EXTRACT PROVIDED:
--*--

Reuters reports that India, one of the world's largest fertilizer importers, is in talks to increase purchases from Russia, Belarus and Morocco. The reason is supply risks ahead of the summer planting season: the conflict in the Middle East and export restrictions from China could reduce deliveries.

There is no shortage now: stocks are larger than last year. But Reuters sources warn that if the war drags on, the situation could become more difficult.

"We have more stocks than last year, but if the war drags on, the situation could become more difficult. So we are contacting Russia and other countries to secure additional supplies in the coming months."

— An Indian government interlocutor (speaking on condition of anonymity)

India imports carbamide (urea), DAP (diammonium phosphate), potassium chloride and liquefied natural gas (LNG) — the latter is needed to produce urea. A large share of DAP and urea supplies comes from Middle Eastern countries: DAP is mainly from Saudi Arabia, urea from Oman.

"Before the war there was enough supply on the urea market, and prices were below $425 per tonne. Now supplies are limited, and prices have risen above $600."

— Representative of a fertilizer manufacturing company, Mumbai

Why this matters for Ukraine

The moves of a large importer like India redistribute global fertilizer flows and affect prices. For Ukraine this has several key consequences:

  • Rising fertilizer prices make planting more expensive: the Ukrainian Agribusiness Club is already warning of the risks of crop losses for cereals and oilseeds due to shortages and higher costs.

--*--

MATERIAL PROVIDED:
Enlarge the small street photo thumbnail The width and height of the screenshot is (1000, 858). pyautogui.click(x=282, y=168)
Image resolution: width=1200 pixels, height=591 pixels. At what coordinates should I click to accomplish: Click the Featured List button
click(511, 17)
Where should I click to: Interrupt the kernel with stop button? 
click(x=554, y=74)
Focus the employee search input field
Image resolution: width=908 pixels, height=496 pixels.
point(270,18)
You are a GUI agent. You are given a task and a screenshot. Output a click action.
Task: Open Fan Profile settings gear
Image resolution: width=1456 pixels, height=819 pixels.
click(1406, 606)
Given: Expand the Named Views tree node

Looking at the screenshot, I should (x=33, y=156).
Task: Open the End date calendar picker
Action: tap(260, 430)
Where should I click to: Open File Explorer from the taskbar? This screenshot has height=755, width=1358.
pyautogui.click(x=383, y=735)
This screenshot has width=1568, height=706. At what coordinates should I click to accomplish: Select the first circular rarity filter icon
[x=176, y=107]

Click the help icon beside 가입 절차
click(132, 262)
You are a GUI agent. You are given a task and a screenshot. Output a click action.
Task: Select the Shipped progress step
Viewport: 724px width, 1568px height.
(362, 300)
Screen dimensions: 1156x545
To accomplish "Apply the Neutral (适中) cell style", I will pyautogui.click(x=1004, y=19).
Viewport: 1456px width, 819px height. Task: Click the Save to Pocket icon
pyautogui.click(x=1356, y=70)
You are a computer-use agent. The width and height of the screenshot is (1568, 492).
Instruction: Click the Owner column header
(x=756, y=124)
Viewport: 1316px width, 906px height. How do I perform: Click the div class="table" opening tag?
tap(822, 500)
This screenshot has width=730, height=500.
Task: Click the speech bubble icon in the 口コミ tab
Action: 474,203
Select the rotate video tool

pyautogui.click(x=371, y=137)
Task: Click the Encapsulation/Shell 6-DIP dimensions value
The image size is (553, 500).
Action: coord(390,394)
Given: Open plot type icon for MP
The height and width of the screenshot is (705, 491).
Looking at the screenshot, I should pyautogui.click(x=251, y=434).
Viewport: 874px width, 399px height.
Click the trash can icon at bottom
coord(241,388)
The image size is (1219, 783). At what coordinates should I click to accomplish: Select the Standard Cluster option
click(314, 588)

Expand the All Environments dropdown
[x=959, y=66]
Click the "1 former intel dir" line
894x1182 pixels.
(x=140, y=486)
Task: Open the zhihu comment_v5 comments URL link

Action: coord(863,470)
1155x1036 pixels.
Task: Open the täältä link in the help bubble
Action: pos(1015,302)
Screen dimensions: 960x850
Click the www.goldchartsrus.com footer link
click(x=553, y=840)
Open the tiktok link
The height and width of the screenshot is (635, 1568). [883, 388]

--*--

TASK BRIEF: Name every product that the article on India's fertilizer imports says India imports.

RESPONSE:
- Carbamide (urea)
- DAP (diammonium phosphate)
- Potassium chloride
- Liquefied natural gas (LNG)